Today's formal announcement afforded Sony the opportunity to make its official pitch for the console, and company representatives made significant efforts to describe the PS4 Pro as a more powerful sibling of its extant (though now slimmer) PS4 console, rather than a replacement.
"With PS4, we're pretty much maxing out what 1080p TVs can do with games.. which is why we’re excited for 4K and high-dynamic range, or HDR," said PlayStation chief Andrew House, carefully portraying display device limitations -- rather than the limitations of the PS4 itself -- as the main reason for the PS4 Pro's existence.
"PS4 Pro is not intended to blur lines between console generations," added PlayStation 4 system architect Mark Cerny, who briefly took the stage to highlight how the PS4 Pro improves upon the original PlayStation 4 in terms of GPU, processing speed and storage space.
However, no concrete details about how those improvements are implemented were given -- those came after the presentation, in a press release announcing the PS4 Pro's existence. For curious devs, here's an excerpt of Sony's specs for the PS4 Pro:
- CPU: x86-64 AMD "Jaguar", 8 cores
- GPU: 4.20 TFLOPS, AMD Radeon-based graphics engine
- GDDR5 8GB
- Super-Speed USB (USB 3.1 Gen.1) port × 3
- AUX port × 1
- HDMI out port (supports 4K/HDR)
- DIGITAL OUT (OPTICAL) port
(It's worth pointing out here that shortly after the event, Sony confirmed to BBC News that the PS4 Pro won't be capable of playing 4K Blu-rays -- a feature that's been a prominent part of the marketing for Microsoft's currently available Xbox One S console.)
During the press event Cerny also walked viewers through some demos of upcoming PS4 games running the Pro, gently pointing out examples of how the Pro's more powerful rendering capabilities were evident in said demos.
"We will not expect all developers to support HDR on PS4 Pro," he added.
As promised, it seems that after the PS4 Pro's debut all PlayStation 4 games are expected to be playable on both the PS4 Pro and the baseline PS4.
"The same discs and downloads will run on both the standard model and PS4 Pro, but they will play in multiple ways," said House when he retook the stage. He went on to hype up some of the games and apps that will support 4K and/or HDR rendering on PS4 Pro, from this year's Battlefield 1 and next year's Mass Effect: Andromeda to Netflix.
House also took pains to highlight that the regular PS4 will continue to be supported and updated alongside the Pro, noting that '"Every PS4, back to the original content, will be HDR-capable via a firmware update next week."
Thus, this seems to be the year that PlayStation becomes a two-console operation -- though Microsoft is expected to hop in the same boat next year with the release of its upgraded Xbox One, codenamed "Scorpio."
Market analysts seem bullish on the news; in an email to Gamasutra and other press outlets, IHS analyst Piers Harding-Rolls opined that "[Sony's] Pro console strategy reflects the nature of the consumer electronics market today: Consumers are looking for updates to hardware more regularly and CE [consumer electronics] companies are looking to sell more devices."

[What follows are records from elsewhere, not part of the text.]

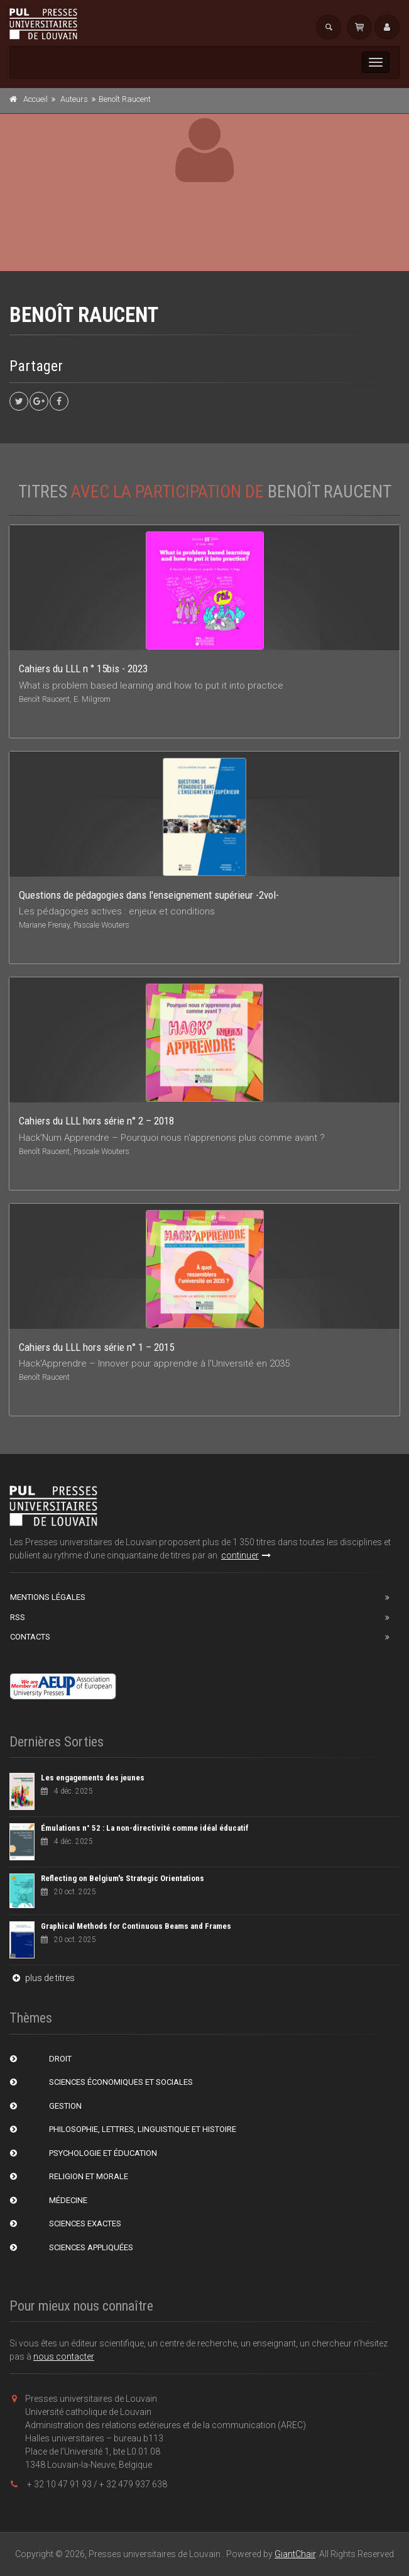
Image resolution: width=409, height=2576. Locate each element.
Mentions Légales (47, 1597)
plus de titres (42, 1978)
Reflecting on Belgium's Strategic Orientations (122, 1878)
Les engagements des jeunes (93, 1777)
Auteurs (74, 99)
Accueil (35, 99)
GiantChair (295, 2554)
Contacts (30, 1636)
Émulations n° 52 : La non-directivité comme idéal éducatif (145, 1828)
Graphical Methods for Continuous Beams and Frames (136, 1926)
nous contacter (63, 2356)
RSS (17, 1617)
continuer (246, 1555)
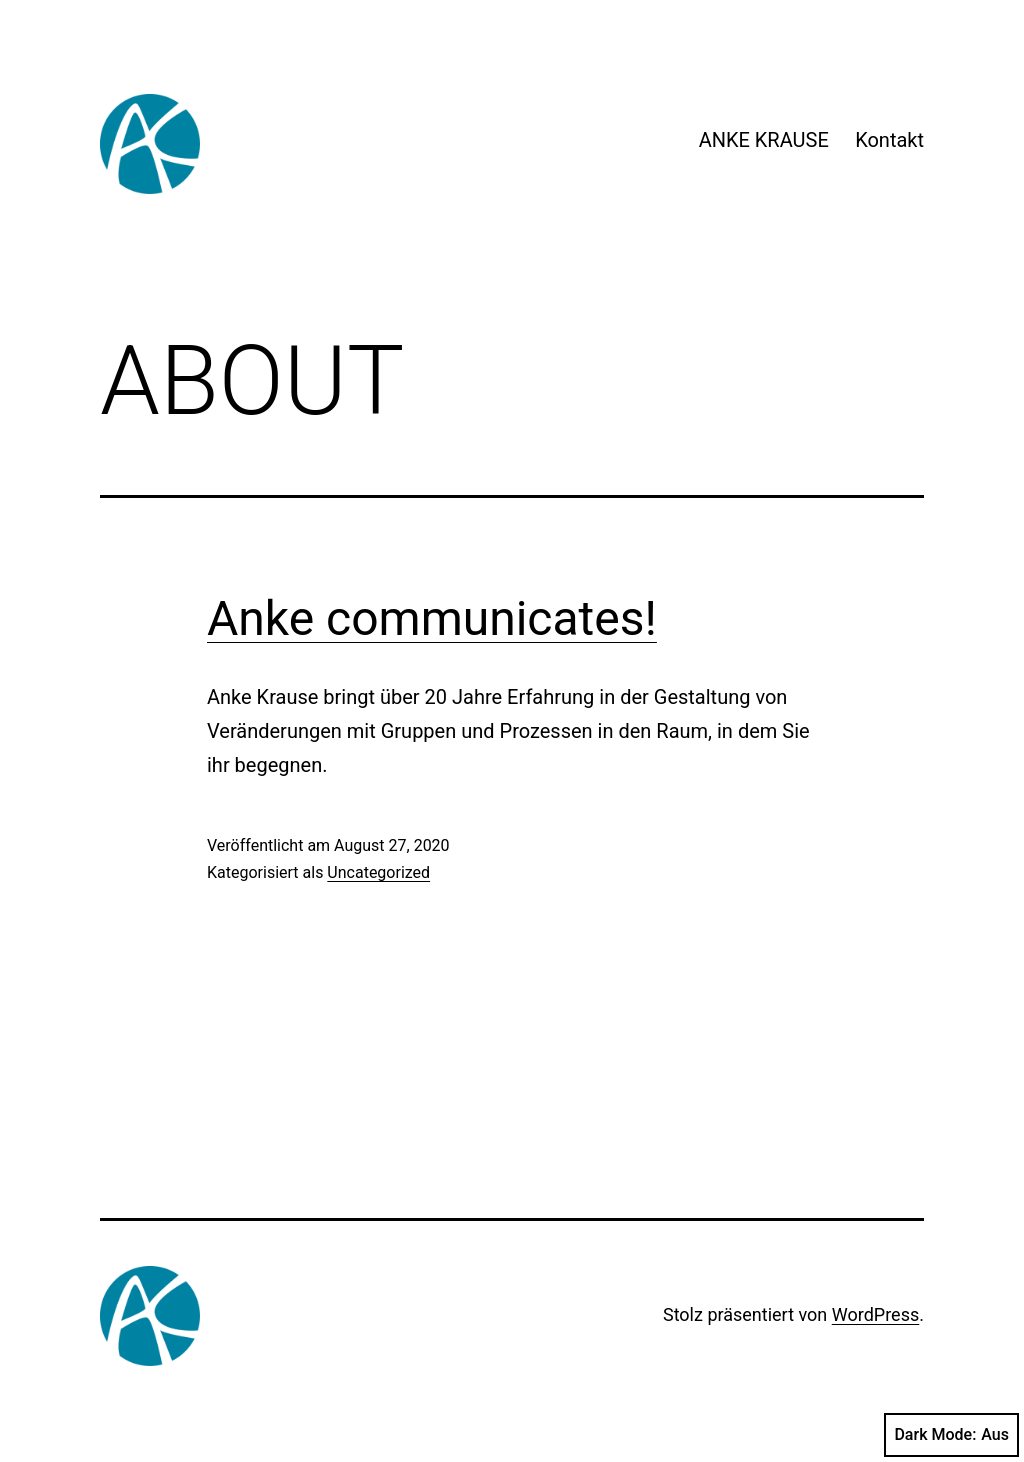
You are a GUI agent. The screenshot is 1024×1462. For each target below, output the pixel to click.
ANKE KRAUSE (764, 140)
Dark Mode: (951, 1435)
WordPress (875, 1314)
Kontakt (889, 140)
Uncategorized (378, 872)
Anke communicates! (432, 618)
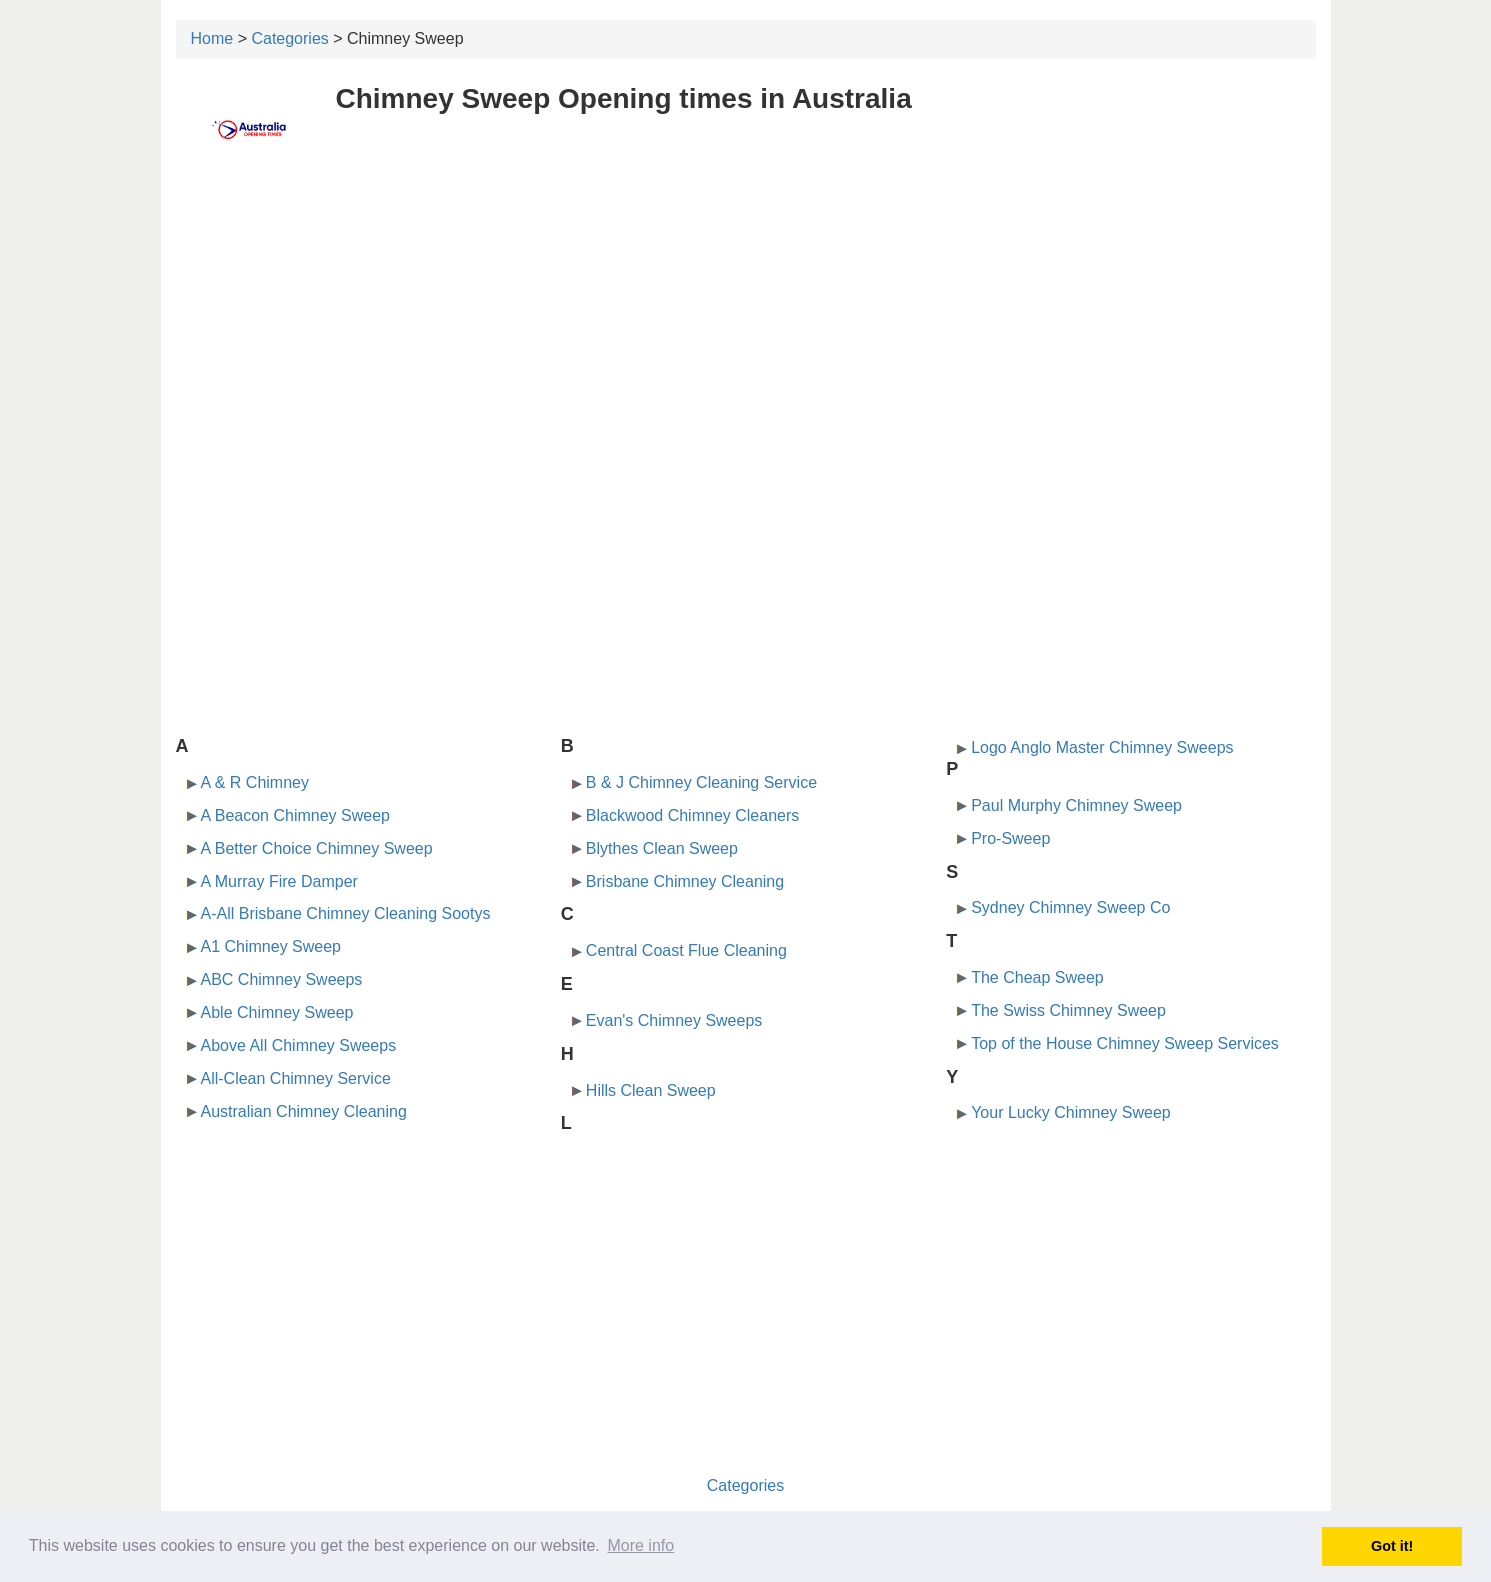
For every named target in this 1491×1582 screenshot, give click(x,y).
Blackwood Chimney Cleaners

"IHS expects only a small share of consumers to be new to the PS4 platform: As a result sales of software are unlikely to increase in line with Pro sales as existing PS4 owners rely on already purchased games titles," he added. "IHS forecasts PS4 Pro worldwide sales of 1.5 million in 2016. The overall installed base of PS4 is forecast to reach 53.5 million by the end of 2016."